Quote:
Originally Posted by
ts4them 
No way will you get cut by doing only 5 reps (even with caloric restriction). Ken's right- that's for strength and mass. You'll never look ripped by only going up to 5 reps, I've never seen it. Why not just drop the weight a little and do more reps? You are bulky looking but not necessarily muscular, which is partly due to the whole 5x5 routine you've been doing (which was for bulking). I would drop the weight, concentrate on a full range of motion, and go for 12 reps. Even odoreater who is leaner than you doesn't look 'cut' (probably not his goal), by doing the whole 5x5 thing. I guess it's just a matter of what you want to look like though- I like the very cut ,ripped and long looking muscles that aren't bulky.
My HST workout uses 2 sets of 10 exercises @ 12, 9, and 6 reps, not 5. My 5x5 workout was a cutting workout not bulking, simply because it focuses on strength rather than hypertrophy. The "cutting" part of the workout is caloric restriction and cardio, not weights. Getting "ripped" is about diet and to some degree exercise, not really weight training. You can get "ripped" doing only body weight exercises without difficulty. The purpose of weight lifting during cutting is muscle maintainance. Doing low weight high rep is just going to act as a glorified form of cardio, and not accomplish much, although HST advocates the high rep relatively low weight part of its workout as increasing neurophysical stamina. I'm not sure if I buy that.
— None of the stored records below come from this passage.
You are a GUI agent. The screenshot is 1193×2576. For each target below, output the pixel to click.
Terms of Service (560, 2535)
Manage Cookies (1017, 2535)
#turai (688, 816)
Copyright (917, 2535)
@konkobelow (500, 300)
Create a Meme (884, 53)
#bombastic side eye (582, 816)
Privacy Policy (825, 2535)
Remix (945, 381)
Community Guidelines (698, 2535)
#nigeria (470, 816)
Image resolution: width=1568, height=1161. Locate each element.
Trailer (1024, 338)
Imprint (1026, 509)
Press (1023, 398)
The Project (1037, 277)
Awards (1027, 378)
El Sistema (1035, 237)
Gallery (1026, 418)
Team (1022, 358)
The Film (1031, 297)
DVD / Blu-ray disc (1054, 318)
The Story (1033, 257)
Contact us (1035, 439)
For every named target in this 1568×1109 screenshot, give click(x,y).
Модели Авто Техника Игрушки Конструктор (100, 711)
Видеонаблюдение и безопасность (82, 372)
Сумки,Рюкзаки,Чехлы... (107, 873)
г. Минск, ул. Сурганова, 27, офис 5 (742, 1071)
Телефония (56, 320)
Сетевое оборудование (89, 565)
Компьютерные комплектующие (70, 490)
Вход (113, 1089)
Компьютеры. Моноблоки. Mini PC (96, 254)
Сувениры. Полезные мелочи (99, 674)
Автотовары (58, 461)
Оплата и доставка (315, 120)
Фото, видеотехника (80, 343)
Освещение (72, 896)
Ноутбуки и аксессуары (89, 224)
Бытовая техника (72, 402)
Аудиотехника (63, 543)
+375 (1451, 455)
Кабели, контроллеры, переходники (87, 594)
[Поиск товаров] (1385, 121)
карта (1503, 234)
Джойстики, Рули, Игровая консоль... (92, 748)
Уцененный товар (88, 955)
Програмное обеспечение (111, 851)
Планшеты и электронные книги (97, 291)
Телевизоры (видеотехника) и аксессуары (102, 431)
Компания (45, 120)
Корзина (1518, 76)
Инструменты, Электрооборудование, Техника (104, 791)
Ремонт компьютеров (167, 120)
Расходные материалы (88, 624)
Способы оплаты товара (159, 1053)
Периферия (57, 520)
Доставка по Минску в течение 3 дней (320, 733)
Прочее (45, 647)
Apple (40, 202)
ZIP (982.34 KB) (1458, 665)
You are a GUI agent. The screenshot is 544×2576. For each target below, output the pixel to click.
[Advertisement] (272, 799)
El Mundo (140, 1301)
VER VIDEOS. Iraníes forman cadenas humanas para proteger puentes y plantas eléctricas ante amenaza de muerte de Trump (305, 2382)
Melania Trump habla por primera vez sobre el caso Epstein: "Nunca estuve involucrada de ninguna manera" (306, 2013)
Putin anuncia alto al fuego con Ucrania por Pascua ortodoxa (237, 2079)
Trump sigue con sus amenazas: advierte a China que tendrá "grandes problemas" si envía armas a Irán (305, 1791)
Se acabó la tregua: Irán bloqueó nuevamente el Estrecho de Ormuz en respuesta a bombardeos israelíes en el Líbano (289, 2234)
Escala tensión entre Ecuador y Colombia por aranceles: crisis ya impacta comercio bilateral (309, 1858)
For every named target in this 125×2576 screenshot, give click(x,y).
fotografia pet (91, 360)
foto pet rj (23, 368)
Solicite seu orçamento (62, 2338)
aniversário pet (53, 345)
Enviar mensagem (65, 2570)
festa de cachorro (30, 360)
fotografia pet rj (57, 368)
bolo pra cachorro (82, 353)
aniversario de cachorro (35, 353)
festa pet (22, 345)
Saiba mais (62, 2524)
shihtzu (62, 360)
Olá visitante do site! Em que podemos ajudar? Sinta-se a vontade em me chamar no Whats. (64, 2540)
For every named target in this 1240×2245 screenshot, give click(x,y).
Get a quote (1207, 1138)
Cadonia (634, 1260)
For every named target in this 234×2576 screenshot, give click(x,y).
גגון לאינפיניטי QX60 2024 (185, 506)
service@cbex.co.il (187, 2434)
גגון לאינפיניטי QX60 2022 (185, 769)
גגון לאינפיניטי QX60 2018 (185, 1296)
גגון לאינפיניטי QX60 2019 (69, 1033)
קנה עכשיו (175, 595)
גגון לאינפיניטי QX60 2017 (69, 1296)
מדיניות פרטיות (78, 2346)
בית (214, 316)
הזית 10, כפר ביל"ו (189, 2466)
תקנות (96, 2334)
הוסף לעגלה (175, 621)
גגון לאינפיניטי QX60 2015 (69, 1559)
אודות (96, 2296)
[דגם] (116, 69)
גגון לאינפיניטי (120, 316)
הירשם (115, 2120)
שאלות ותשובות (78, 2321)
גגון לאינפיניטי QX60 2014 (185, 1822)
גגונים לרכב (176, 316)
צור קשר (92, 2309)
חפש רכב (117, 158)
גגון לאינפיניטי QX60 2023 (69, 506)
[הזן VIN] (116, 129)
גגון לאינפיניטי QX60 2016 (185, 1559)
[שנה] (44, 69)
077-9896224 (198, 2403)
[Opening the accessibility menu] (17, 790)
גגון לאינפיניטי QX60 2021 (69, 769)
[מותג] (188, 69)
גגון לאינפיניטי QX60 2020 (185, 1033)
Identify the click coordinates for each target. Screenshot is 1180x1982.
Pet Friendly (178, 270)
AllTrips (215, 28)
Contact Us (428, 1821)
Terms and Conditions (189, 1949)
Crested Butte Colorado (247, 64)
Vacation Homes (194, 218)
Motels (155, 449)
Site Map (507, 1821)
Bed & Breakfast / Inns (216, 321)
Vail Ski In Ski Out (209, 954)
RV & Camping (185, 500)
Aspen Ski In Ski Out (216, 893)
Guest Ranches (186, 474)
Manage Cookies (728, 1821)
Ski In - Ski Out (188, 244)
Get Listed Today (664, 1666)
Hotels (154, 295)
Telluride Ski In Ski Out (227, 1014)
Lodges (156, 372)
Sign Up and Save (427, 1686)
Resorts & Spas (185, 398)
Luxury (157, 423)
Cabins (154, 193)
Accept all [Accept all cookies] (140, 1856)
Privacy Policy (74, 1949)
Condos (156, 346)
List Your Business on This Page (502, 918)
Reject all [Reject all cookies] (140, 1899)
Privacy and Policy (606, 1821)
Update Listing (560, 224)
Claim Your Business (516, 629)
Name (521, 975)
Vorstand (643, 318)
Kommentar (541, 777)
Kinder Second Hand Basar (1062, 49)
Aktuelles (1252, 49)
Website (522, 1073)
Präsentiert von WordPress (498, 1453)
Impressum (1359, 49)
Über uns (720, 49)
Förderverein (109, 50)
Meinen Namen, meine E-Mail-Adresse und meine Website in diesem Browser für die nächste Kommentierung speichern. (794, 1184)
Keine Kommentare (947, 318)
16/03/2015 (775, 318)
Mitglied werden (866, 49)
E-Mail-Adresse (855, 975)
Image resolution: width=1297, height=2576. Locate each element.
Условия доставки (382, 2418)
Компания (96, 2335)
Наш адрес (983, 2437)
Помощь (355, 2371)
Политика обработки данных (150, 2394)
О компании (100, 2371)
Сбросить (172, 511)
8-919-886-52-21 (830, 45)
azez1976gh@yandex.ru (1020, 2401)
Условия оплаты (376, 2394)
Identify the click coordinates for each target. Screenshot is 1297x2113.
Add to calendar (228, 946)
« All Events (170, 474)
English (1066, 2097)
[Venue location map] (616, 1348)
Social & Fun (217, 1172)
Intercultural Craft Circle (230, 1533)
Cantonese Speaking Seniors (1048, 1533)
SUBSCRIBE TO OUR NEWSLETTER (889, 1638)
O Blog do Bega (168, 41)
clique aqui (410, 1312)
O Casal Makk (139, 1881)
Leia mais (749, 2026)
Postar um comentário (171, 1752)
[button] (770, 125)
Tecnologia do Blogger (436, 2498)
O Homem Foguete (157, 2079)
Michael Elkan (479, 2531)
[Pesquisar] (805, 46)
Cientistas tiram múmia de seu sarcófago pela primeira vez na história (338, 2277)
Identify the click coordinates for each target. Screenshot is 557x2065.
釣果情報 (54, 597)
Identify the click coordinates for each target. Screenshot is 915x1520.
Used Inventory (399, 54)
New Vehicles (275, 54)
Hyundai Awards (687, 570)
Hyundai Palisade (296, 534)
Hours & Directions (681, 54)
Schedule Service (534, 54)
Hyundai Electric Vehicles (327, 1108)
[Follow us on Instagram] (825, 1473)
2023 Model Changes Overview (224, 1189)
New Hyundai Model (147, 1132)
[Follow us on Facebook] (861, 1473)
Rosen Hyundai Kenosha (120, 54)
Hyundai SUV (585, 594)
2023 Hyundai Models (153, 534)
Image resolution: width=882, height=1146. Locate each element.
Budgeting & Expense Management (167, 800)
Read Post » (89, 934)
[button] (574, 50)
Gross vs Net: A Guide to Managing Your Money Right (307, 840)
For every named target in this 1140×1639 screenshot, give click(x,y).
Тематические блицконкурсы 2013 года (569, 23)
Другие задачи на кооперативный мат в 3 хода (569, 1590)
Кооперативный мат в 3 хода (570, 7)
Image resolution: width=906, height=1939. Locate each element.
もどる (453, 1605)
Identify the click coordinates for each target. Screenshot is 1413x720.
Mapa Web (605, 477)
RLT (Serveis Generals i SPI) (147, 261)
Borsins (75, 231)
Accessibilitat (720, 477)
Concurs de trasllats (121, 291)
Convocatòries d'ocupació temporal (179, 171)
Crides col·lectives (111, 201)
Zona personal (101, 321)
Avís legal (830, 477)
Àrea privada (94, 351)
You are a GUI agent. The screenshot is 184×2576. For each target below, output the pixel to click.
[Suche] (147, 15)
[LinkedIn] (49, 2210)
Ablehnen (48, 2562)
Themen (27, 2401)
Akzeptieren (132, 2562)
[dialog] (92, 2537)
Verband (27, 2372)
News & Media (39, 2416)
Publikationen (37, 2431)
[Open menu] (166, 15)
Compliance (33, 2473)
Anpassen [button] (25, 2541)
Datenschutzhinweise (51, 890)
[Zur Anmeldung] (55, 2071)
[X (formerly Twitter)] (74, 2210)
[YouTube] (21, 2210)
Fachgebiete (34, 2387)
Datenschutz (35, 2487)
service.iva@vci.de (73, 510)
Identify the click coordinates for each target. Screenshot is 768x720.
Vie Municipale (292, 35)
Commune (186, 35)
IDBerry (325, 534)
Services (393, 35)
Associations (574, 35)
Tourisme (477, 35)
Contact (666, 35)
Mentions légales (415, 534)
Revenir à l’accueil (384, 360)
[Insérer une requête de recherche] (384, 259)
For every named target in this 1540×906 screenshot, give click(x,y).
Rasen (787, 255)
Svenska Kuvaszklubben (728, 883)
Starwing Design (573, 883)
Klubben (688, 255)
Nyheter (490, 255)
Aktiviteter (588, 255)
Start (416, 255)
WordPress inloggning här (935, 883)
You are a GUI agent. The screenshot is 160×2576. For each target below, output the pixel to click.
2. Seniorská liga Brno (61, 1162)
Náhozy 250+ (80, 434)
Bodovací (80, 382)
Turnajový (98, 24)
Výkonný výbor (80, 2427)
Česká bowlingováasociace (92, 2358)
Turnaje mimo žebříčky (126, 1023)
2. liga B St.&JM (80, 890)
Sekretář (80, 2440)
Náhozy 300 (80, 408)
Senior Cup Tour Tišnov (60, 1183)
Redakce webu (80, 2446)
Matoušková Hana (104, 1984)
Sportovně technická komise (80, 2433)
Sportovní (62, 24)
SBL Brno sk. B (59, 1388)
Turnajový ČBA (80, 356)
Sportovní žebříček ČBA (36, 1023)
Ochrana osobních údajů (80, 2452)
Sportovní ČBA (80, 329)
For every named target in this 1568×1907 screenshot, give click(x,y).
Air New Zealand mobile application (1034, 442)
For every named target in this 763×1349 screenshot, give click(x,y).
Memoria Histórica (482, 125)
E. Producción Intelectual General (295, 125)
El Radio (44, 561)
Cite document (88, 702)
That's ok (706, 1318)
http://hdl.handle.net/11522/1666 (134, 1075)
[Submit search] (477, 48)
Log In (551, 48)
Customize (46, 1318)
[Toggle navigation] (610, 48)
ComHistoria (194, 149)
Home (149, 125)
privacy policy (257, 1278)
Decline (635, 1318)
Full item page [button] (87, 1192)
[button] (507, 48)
I'm doing the low weight high rep part of HST with high intensity and supersetting.
As far as 5x5 for cutting, I think it's a pretty effective workout if done right, however, I find at least the 5x5 routine that I'm doing a bit too time intensive, and also not very suited for recovery, at least with the weight and intensity that I'm doing. That said, I think HST is probably better overall for either cutting or bulking. I'm doing HST with somewhat less weight than I would during my bulking phase with caloric excess but not by too much, 10-20% less or so weight with caloric deficit in the 500 kcal/day range. My goals are essentially loss of fat only, with very little if any loss of LBM so my workout/diet will be quite different than a traditional cutting workout, this is because my ideal body type is somewhere around 10-12% BF while carrying the same or slightly more LBM than I currently have, which is probably around 210-215 lb for my frame, about 10-15 lb less than where I am at now. I'm comfortable with cutting 1 lb a week.